DATA ENTRIES ->
━━━━
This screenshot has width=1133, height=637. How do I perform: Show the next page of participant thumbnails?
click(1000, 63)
━━━━
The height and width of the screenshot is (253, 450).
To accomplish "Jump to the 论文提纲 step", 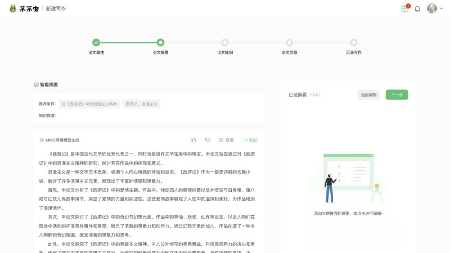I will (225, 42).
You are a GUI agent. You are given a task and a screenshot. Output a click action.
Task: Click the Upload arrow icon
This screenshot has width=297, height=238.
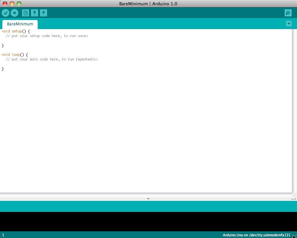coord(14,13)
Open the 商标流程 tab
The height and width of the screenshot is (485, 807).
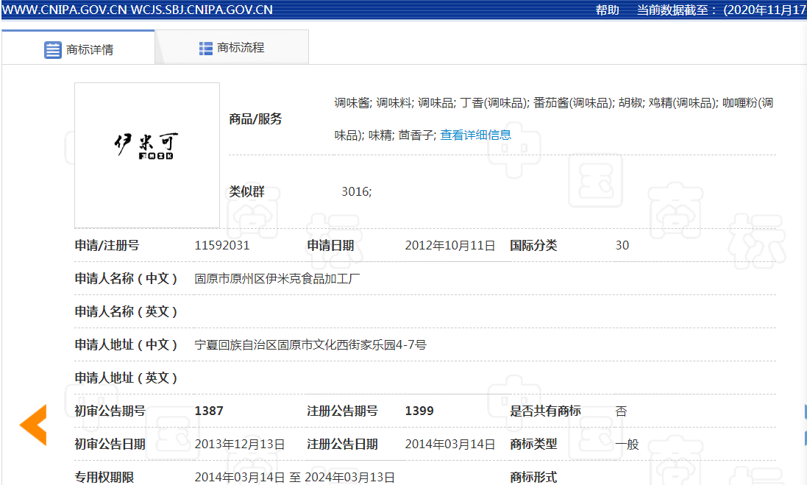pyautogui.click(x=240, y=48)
━━━━
TASK DETAILS ->
Output the records from the line containing "This screenshot has width=1133, height=637." through the line containing "click(1000, 63)" as a two-column CSV with the columns request and answer. Make one row per record, put each field in double quotes, and replace line breaks with spaces.

EXERCISE SOLUTION ->
request,answer
"This screenshot has width=1133, height=637. How do I perform: Show the next page of participant thumbnails?","click(1000, 63)"